- ABOUT THIS TASK: The records below are to be quoted in full; please keep every word exact.
· · · · · · ·
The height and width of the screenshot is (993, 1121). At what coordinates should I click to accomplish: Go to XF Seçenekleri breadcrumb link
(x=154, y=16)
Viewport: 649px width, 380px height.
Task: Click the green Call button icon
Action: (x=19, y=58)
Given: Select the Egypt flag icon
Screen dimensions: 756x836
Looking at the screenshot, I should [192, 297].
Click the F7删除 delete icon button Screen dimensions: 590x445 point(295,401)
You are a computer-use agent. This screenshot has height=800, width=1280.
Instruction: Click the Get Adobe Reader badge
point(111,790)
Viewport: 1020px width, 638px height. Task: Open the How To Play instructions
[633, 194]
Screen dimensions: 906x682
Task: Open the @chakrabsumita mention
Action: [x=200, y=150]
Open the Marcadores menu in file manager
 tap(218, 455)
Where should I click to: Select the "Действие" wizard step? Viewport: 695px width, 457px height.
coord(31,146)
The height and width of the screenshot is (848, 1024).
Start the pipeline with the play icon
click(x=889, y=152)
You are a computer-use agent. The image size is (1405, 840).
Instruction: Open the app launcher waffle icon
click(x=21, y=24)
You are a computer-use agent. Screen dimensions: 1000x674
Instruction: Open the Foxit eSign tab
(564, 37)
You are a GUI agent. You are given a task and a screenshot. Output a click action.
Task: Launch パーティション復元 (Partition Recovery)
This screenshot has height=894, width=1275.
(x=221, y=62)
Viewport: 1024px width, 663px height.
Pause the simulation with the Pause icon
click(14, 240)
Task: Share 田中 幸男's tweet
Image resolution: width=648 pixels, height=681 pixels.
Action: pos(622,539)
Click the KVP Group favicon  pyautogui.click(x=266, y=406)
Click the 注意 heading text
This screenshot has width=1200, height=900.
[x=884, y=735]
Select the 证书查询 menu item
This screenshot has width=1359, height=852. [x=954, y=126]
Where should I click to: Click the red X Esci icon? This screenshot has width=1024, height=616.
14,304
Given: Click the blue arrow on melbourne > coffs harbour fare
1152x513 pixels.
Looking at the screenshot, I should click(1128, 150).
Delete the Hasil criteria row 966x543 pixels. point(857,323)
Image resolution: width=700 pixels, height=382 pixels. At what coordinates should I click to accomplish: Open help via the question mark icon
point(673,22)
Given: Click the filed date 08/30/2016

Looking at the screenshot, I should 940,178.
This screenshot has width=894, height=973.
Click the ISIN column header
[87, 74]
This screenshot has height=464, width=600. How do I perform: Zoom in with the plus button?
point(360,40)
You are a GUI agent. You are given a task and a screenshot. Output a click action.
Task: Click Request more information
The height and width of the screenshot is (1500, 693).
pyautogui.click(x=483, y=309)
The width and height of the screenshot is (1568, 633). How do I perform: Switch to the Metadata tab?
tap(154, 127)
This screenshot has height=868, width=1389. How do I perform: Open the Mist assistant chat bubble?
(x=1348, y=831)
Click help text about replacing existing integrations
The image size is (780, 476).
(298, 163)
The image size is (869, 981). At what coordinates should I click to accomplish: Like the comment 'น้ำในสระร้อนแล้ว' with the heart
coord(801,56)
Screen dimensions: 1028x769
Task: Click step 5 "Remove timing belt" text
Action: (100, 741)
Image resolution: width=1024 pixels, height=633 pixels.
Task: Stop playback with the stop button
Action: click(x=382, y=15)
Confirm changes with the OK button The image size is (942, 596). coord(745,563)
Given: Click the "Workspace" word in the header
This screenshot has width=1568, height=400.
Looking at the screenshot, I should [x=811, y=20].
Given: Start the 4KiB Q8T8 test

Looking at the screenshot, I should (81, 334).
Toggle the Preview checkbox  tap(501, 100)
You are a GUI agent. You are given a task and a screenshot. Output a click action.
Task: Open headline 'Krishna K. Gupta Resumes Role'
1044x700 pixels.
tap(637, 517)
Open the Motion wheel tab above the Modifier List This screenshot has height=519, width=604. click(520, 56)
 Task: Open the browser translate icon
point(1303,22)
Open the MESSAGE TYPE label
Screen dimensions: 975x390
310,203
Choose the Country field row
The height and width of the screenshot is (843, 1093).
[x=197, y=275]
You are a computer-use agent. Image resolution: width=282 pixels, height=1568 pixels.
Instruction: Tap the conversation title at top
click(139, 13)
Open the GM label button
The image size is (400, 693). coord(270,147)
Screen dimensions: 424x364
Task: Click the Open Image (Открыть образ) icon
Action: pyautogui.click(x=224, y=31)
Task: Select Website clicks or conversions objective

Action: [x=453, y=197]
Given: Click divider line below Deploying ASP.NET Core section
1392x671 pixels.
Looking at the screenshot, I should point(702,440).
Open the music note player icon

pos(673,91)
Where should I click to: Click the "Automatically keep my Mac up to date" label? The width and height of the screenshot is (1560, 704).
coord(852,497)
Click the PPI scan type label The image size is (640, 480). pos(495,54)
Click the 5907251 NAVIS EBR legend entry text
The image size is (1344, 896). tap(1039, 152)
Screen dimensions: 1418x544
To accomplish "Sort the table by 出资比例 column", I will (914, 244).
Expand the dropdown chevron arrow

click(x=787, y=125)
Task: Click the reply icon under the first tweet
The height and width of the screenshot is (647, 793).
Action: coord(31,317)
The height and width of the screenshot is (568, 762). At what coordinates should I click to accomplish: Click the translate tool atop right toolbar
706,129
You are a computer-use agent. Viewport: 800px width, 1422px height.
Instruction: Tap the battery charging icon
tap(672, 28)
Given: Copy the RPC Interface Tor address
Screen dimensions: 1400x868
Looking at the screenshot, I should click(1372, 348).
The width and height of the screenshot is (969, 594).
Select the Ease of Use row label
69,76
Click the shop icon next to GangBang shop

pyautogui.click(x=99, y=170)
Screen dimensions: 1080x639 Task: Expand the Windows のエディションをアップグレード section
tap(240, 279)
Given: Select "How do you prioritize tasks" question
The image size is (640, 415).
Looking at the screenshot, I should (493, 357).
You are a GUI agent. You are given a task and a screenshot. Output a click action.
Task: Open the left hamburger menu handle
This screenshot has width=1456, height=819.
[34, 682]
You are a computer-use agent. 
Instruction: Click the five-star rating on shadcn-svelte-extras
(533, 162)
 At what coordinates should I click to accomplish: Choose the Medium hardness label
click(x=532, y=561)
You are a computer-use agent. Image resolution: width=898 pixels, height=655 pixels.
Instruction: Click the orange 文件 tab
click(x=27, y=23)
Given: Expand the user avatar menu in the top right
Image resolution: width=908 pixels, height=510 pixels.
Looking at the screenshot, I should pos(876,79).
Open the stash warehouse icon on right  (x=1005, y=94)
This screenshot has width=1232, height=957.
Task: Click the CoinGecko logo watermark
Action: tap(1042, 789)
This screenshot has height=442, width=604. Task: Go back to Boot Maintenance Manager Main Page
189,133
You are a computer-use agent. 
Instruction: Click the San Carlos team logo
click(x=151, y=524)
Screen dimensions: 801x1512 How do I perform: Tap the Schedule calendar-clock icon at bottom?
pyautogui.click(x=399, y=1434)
· · · · · · ·
- SOLUTION:
The height and width of the screenshot is (993, 1121). At what coordinates should I click to accomplish: Go to XF Seçenekleri breadcrumb link
(x=154, y=16)
Viewport: 649px width, 380px height.
Task: Click the green Call button icon
Action: (x=19, y=58)
Given: Select the Egypt flag icon
Screen dimensions: 756x836
Looking at the screenshot, I should [192, 297].
Click the F7删除 delete icon button Screen dimensions: 590x445 point(295,401)
You are a computer-use agent. This screenshot has height=800, width=1280.
Instruction: Click the Get Adobe Reader badge
point(111,790)
Viewport: 1020px width, 638px height. Task: Open the How To Play instructions
[633, 194]
Screen dimensions: 906x682
Task: Open the @chakrabsumita mention
Action: [x=200, y=150]
Open the Marcadores menu in file manager
 tap(218, 455)
Where should I click to: Select the "Действие" wizard step? Viewport: 695px width, 457px height.
coord(31,146)
The height and width of the screenshot is (848, 1024).
Start the pipeline with the play icon
click(x=889, y=152)
You are a computer-use agent. The image size is (1405, 840).
Instruction: Open the app launcher waffle icon
click(x=21, y=24)
You are a computer-use agent. Screen dimensions: 1000x674
Instruction: Open the Foxit eSign tab
(564, 37)
You are a GUI agent. You are given a task and a screenshot. Output a click action.
Task: Launch パーティション復元 (Partition Recovery)
This screenshot has height=894, width=1275.
(x=221, y=62)
Viewport: 1024px width, 663px height.
Pause the simulation with the Pause icon
click(14, 240)
Task: Share 田中 幸男's tweet
Image resolution: width=648 pixels, height=681 pixels.
Action: pos(622,539)
Click the KVP Group favicon  pyautogui.click(x=266, y=406)
Click the 注意 heading text
This screenshot has width=1200, height=900.
[x=884, y=735]
Select the 证书查询 menu item
This screenshot has width=1359, height=852. [x=954, y=126]
Where should I click to: Click the red X Esci icon? This screenshot has width=1024, height=616.
14,304
Given: Click the blue arrow on melbourne > coffs harbour fare
1152x513 pixels.
Looking at the screenshot, I should click(1128, 150).
Delete the Hasil criteria row 966x543 pixels. point(857,323)
Image resolution: width=700 pixels, height=382 pixels. At what coordinates should I click to accomplish: Open help via the question mark icon
point(673,22)
Given: Click the filed date 08/30/2016

Looking at the screenshot, I should 940,178.
This screenshot has width=894, height=973.
Click the ISIN column header
[87, 74]
This screenshot has height=464, width=600. How do I perform: Zoom in with the plus button?
point(360,40)
You are a GUI agent. You are given a task and a screenshot. Output a click action.
Task: Click Request more information
The height and width of the screenshot is (1500, 693).
pyautogui.click(x=483, y=309)
The width and height of the screenshot is (1568, 633). How do I perform: Switch to the Metadata tab?
tap(154, 127)
This screenshot has height=868, width=1389. How do I perform: Open the Mist assistant chat bubble?
(x=1348, y=831)
Click help text about replacing existing integrations
The image size is (780, 476).
(298, 163)
The image size is (869, 981). At what coordinates should I click to accomplish: Like the comment 'น้ำในสระร้อนแล้ว' with the heart
coord(801,56)
Screen dimensions: 1028x769
Task: Click step 5 "Remove timing belt" text
Action: (100, 741)
Image resolution: width=1024 pixels, height=633 pixels.
Task: Stop playback with the stop button
Action: click(x=382, y=15)
Confirm changes with the OK button The image size is (942, 596). coord(745,563)
Given: Click the "Workspace" word in the header
This screenshot has width=1568, height=400.
Looking at the screenshot, I should [x=811, y=20].
Given: Start the 4KiB Q8T8 test

Looking at the screenshot, I should (81, 334).
Toggle the Preview checkbox  tap(501, 100)
You are a GUI agent. You are given a task and a screenshot. Output a click action.
Task: Open headline 'Krishna K. Gupta Resumes Role'
1044x700 pixels.
tap(637, 517)
Open the Motion wheel tab above the Modifier List This screenshot has height=519, width=604. click(520, 56)
 Task: Open the browser translate icon
point(1303,22)
Open the MESSAGE TYPE label
Screen dimensions: 975x390
310,203
Choose the Country field row
The height and width of the screenshot is (843, 1093).
[x=197, y=275]
You are a computer-use agent. Image resolution: width=282 pixels, height=1568 pixels.
Instruction: Tap the conversation title at top
click(139, 13)
Open the GM label button
The image size is (400, 693). coord(270,147)
Screen dimensions: 424x364
Task: Click the Open Image (Открыть образ) icon
Action: pyautogui.click(x=224, y=31)
Task: Select Website clicks or conversions objective

Action: [x=453, y=197]
Given: Click divider line below Deploying ASP.NET Core section
1392x671 pixels.
Looking at the screenshot, I should point(702,440).
Open the music note player icon

pos(673,91)
Where should I click to: Click the "Automatically keep my Mac up to date" label? The width and height of the screenshot is (1560, 704).
coord(852,497)
Click the PPI scan type label The image size is (640, 480). pos(495,54)
Click the 5907251 NAVIS EBR legend entry text
The image size is (1344, 896). tap(1039, 152)
Screen dimensions: 1418x544
To accomplish "Sort the table by 出资比例 column", I will (914, 244).
Expand the dropdown chevron arrow

click(x=787, y=125)
Task: Click the reply icon under the first tweet
The height and width of the screenshot is (647, 793).
Action: coord(31,317)
The height and width of the screenshot is (568, 762). At what coordinates should I click to accomplish: Click the translate tool atop right toolbar
706,129
You are a computer-use agent. Viewport: 800px width, 1422px height.
Instruction: Tap the battery charging icon
tap(672, 28)
Given: Copy the RPC Interface Tor address
Screen dimensions: 1400x868
Looking at the screenshot, I should click(1372, 348).
The width and height of the screenshot is (969, 594).
Select the Ease of Use row label
69,76
Click the shop icon next to GangBang shop

pyautogui.click(x=99, y=170)
Screen dimensions: 1080x639 Task: Expand the Windows のエディションをアップグレード section
tap(240, 279)
Given: Select "How do you prioritize tasks" question
The image size is (640, 415).
Looking at the screenshot, I should (493, 357).
You are a GUI agent. You are given a task and a screenshot. Output a click action.
Task: Open the left hamburger menu handle
This screenshot has width=1456, height=819.
[34, 682]
You are a computer-use agent. 
Instruction: Click the five-star rating on shadcn-svelte-extras
(533, 162)
 At what coordinates should I click to accomplish: Choose the Medium hardness label
click(x=532, y=561)
You are a computer-use agent. Image resolution: width=898 pixels, height=655 pixels.
Instruction: Click the orange 文件 tab
click(x=27, y=23)
Given: Expand the user avatar menu in the top right
Image resolution: width=908 pixels, height=510 pixels.
Looking at the screenshot, I should pos(876,79).
Open the stash warehouse icon on right  (x=1005, y=94)
This screenshot has width=1232, height=957.
Task: Click the CoinGecko logo watermark
Action: tap(1042, 789)
This screenshot has height=442, width=604. Task: Go back to Boot Maintenance Manager Main Page
189,133
You are a computer-use agent. 
Instruction: Click the San Carlos team logo
click(x=151, y=524)
Screen dimensions: 801x1512 How do I perform: Tap the Schedule calendar-clock icon at bottom?
pyautogui.click(x=399, y=1434)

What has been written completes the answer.